I will try. Remember. I’m a middle-aged white man who as a kid
watched Roy Rogers on TV. But I supported the Civil Rights Act. So, if we’re from different planets, try to understand at least before you call me a racist.
What are the pro and cons?
First of all, do you believe art is anything you say it is?
What if I recorded myself burping? Then sold that record to a fool who bought it, took it home and played it, hearing my burping. If enough fools buy it—–it’s art.
I could charge you $25.95 to listen to me belch.
Back to Hip Hop.
To break dance, you have to be limber, and thus young. That’s a pro.

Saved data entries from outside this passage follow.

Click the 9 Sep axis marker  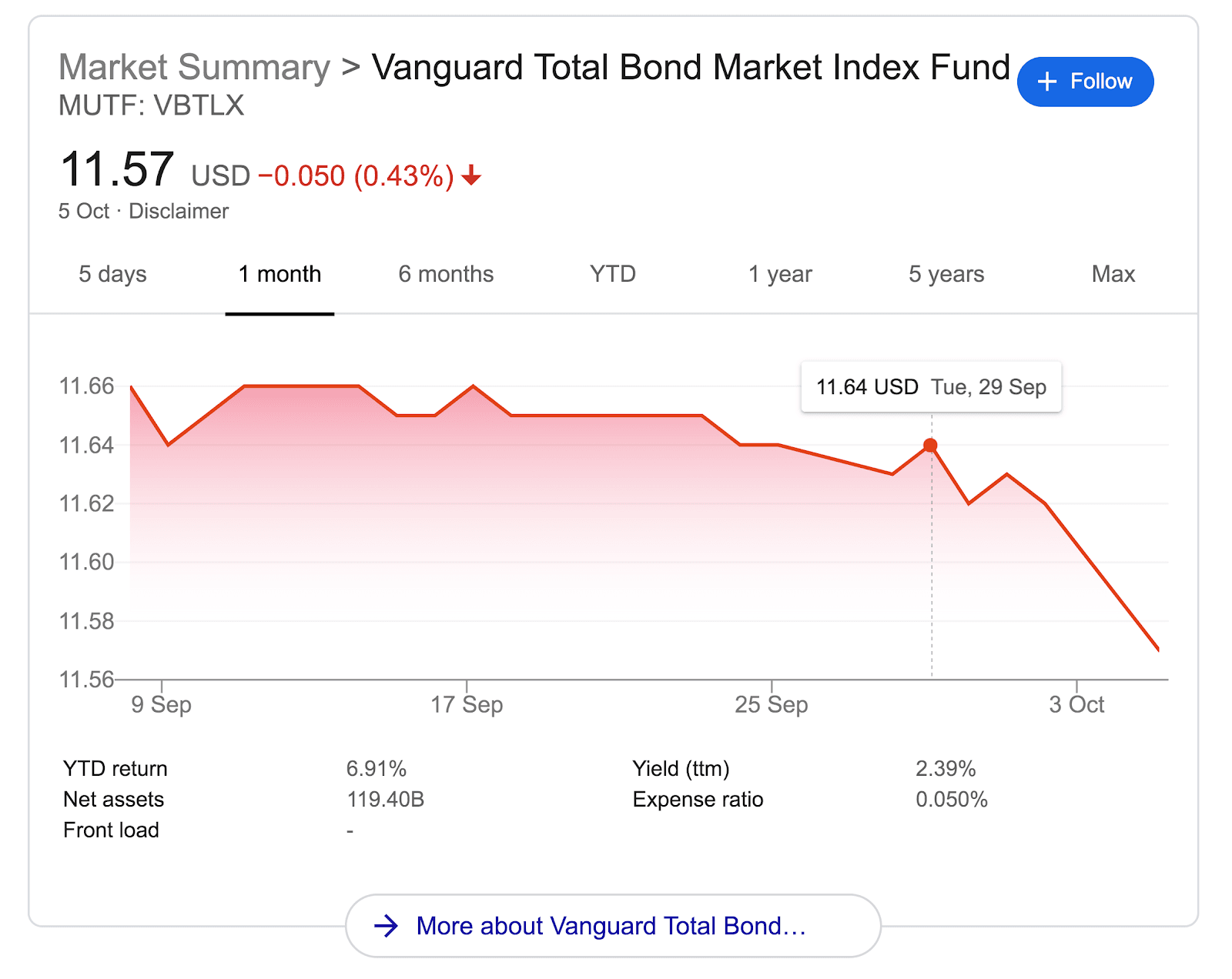[x=161, y=704]
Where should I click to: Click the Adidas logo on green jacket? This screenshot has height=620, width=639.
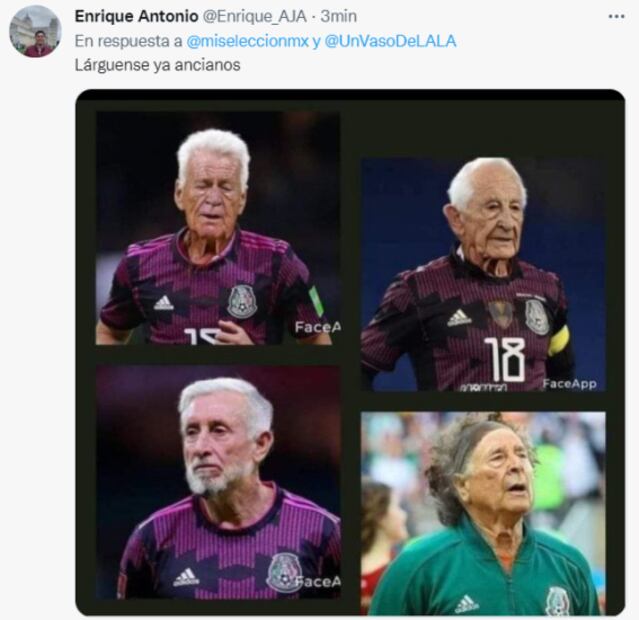pyautogui.click(x=466, y=602)
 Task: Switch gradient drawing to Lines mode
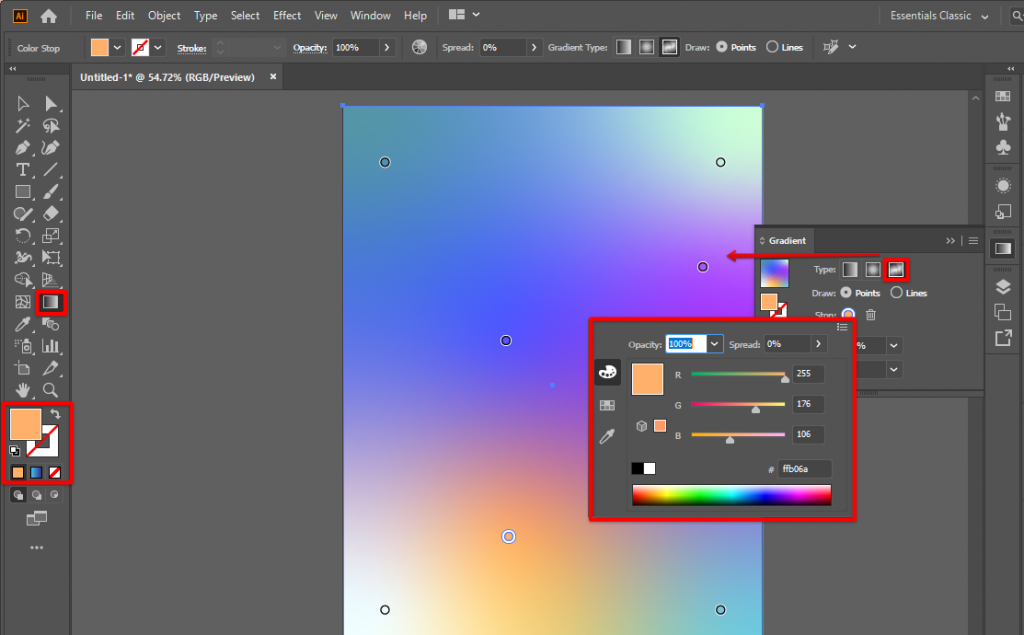coord(896,292)
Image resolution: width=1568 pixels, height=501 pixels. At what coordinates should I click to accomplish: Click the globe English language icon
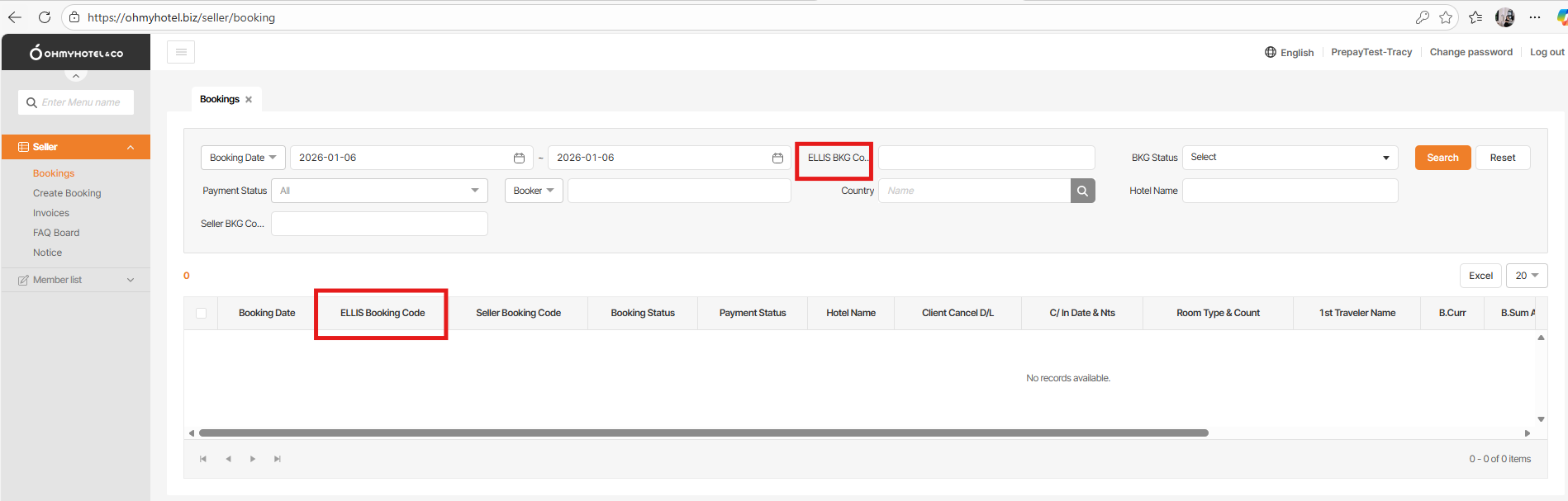coord(1271,52)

If a policewoman who weighs 250 pounds comes to hassle you, you can easily outrun her.
That’s a pro too.
According to a Hip Hop website, break dance began as a form of fighting among revolting slaves (I assume they mean the slaves were rebelling against something, and not revolting in their personal habits…as in yuk!). This makes perfect sense to me, though how you can fight someone while spinning on your head is a little hard to envision.
According to proponents, Hip Hop has helped to curb inner city gang violence. If that’s true, great. A pro (it may also encourage indolence and loitering on street corners).
A slogan on one of the Hip Hop websites proclaimed, “It ain’t where ya’ from, it’s where ya’ at.”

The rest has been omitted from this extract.